ArcGIS Online

Basemap… or just ‘Map’?

Did you know you can edit basemap labels?  This changes everything right?

What was a dream is now a reality thanks to the developers of the Vector Tile Style Editor (VTSE).  With label editing they’ve given us keys to the library and access to the heart of Esri’s core collection of Living Atlas Basemaps.  Apps like this restructure the way you think of and execute a map or plan a project.  The Style Editor can be a place to retrieve global base data which can be filtered by roads, hydrology, contours, populated places, points of interest, or really any combination of what exists.  The final piece was being able to customize the labels and now we have that. 

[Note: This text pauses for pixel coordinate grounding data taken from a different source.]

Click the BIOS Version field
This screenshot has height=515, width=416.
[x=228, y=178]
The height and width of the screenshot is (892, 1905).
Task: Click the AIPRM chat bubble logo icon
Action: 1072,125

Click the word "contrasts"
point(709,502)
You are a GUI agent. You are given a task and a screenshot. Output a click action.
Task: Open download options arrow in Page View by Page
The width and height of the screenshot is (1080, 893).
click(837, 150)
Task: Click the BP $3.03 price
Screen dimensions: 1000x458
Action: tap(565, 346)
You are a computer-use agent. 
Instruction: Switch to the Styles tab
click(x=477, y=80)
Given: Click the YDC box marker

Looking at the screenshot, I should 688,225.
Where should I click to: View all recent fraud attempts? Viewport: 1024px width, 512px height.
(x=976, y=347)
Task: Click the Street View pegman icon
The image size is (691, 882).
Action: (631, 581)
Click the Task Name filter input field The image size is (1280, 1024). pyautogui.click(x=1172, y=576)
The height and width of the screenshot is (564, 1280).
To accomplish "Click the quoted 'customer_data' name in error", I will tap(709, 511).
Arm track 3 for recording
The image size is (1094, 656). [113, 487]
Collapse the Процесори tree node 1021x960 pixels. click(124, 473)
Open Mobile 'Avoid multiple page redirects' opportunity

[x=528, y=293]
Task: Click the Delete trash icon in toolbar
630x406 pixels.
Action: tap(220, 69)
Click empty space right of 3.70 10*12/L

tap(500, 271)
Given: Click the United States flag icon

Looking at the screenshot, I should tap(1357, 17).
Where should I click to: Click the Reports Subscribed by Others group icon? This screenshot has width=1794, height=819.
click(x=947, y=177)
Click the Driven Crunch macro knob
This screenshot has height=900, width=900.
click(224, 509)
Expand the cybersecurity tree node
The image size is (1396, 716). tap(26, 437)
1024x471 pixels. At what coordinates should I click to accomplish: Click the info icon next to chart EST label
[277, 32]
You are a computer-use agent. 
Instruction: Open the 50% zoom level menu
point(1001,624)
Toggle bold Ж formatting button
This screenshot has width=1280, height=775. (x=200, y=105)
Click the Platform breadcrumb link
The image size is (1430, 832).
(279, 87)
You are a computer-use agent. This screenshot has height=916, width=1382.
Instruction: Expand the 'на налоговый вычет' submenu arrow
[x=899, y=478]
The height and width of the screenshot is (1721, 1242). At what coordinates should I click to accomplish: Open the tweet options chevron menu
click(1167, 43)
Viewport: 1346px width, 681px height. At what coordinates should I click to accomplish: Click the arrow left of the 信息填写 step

It’s this combination of Vector Basemaps with the ArcGIS Online Map Viewer and Vector Tile Style Editor that is really changing the way that you combine basemaps into your work, to the point where you may begin to question whether it is still a Basemap! Let’s go through the process, then talk about the implications with an example.

We’ll start with the exciting enhancement of how to isolate specific labels, remove them, or change their style. The work is done in the JSON code, but the incorporation of a JSON editor into the VTSE makes this a relatively simple process. 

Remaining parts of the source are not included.